▶ **Text to read**:
——

Postby sblack » Mon May 20, 2013 8:34 pm

eeksll wrote:Any one found any good informative reviews about the new Doc Blue sealant and how they compare to existing?

Doc Blue is rebadged Stans. Schwalbe have stated that in their press releases and it says produced by Stans or something similar to that on the bottle.

Crawf wrote:Well, well, well? :)
Well, I'm hoping I'm just unlucky. Haven't had much time on them yet, just a few short commutes, but they do roll very nicely. However, after riding through a section of roadworks with considerable debris I heard the sound of escaping air. Slowed to a stop and went to find the source but there was no chance of sealing this one. Here's a shot of it after fitting a $5 tyre boot and tube.
Image
I'm hoping it was just a case of riding over the wrong bit of debris and not a sign of the tyres durability. The light scratches on the rim directly in line with the cut seam to be a good indication that the debris was not too friendly. Now I am contemplating the best way to repair the tyre if it is possible. I should note that compared to getting a similar cut on a tubed tyre in the past, which resulted in an instant flat tyre, the tubeless tyre with sealant may not have prevented the flat but it did slow the deflation enough for me to have time to safely pull of the road, stop and dismount before becoming too flat to ride on.

So I didn't get a chance for any real test ride which is quite a disappointment as my only real review of any value would be to the fitting process. The tyres where fitted to American Classic Argent rims and since I had it handy I went straight for the compressed air rather than bothering with a track pump. First part of the process and it was time to try out the Easy Fit supplied with the kit. Easy Fit seams like a bottle of soap suds with an applicator similar to scuff stuff shoe polish. No major breakthrough compared to using soapy water but it is convenient and mess free. It also evaporates away more quickly than when I've used a soapy water mix but that could just be because the more controlled application means there's less there in the first place. In any case it does the job it's supposed to and because so little is used there will be enough in the bottle to last for many sets of tyres.

——

▶ **Extracted records**:
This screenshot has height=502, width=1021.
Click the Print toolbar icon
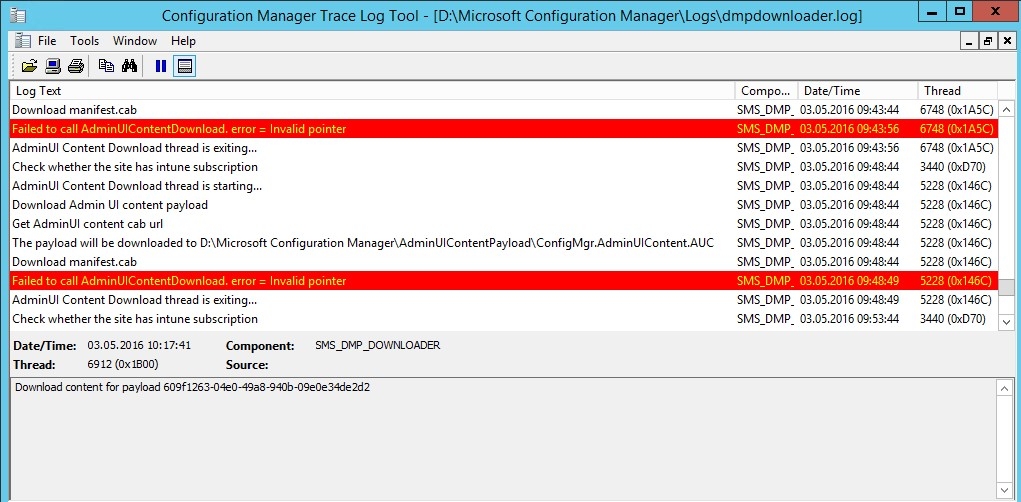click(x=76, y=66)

——

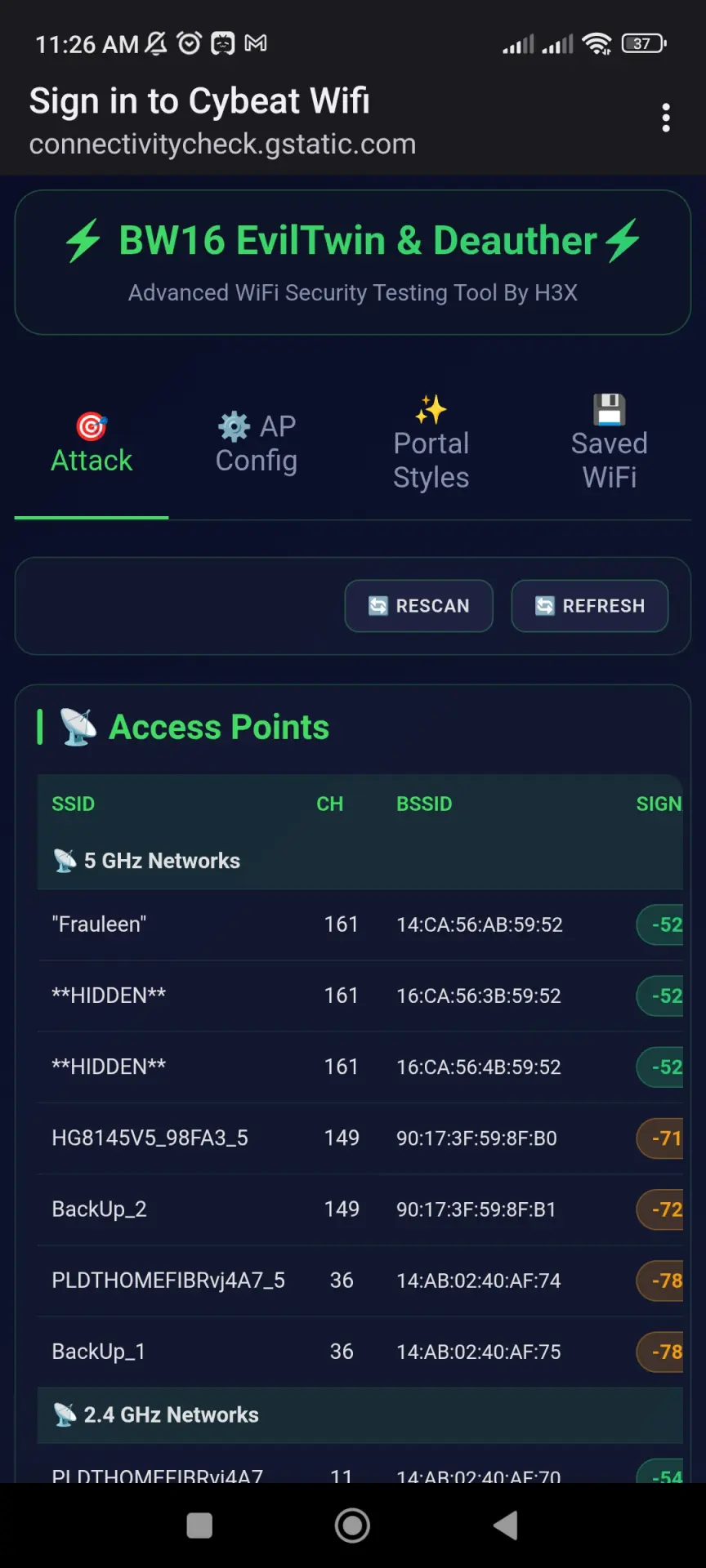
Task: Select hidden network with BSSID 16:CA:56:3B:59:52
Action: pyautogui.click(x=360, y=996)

——

▶ **Set exercise**: Reproduce the forum post about tubeless tires and sealant in full, word for word, with its original punctuation and line breaks. The data come from a separate source and are unrelated to the forum post.

▶ **Full solution**:
Postby sblack » Mon May 20, 2013 8:34 pm

eeksll wrote:Any one found any good informative reviews about the new Doc Blue sealant and how they compare to existing?

Doc Blue is rebadged Stans. Schwalbe have stated that in their press releases and it says produced by Stans or something similar to that on the bottle.

Crawf wrote:Well, well, well? :)
Well, I'm hoping I'm just unlucky. Haven't had much time on them yet, just a few short commutes, but they do roll very nicely. However, after riding through a section of roadworks with considerable debris I heard the sound of escaping air. Slowed to a stop and went to find the source but there was no chance of sealing this one. Here's a shot of it after fitting a $5 tyre boot and tube.
Image
I'm hoping it was just a case of riding over the wrong bit of debris and not a sign of the tyres durability. The light scratches on the rim directly in line with the cut seam to be a good indication that the debris was not too friendly. Now I am contemplating the best way to repair the tyre if it is possible. I should note that compared to getting a similar cut on a tubed tyre in the past, which resulted in an instant flat tyre, the tubeless tyre with sealant may not have prevented the flat but it did slow the deflation enough for me to have time to safely pull of the road, stop and dismount before becoming too flat to ride on.

So I didn't get a chance for any real test ride which is quite a disappointment as my only real review of any value would be to the fitting process. The tyres where fitted to American Classic Argent rims and since I had it handy I went straight for the compressed air rather than bothering with a track pump. First part of the process and it was time to try out the Easy Fit supplied with the kit. Easy Fit seams like a bottle of soap suds with an applicator similar to scuff stuff shoe polish. No major breakthrough compared to using soapy water but it is convenient and mess free. It also evaporates away more quickly than when I've used a soapy water mix but that could just be because the more controlled application means there's less there in the first place. In any case it does the job it's supposed to and because so little is used there will be enough in the bottle to last for many sets of tyres.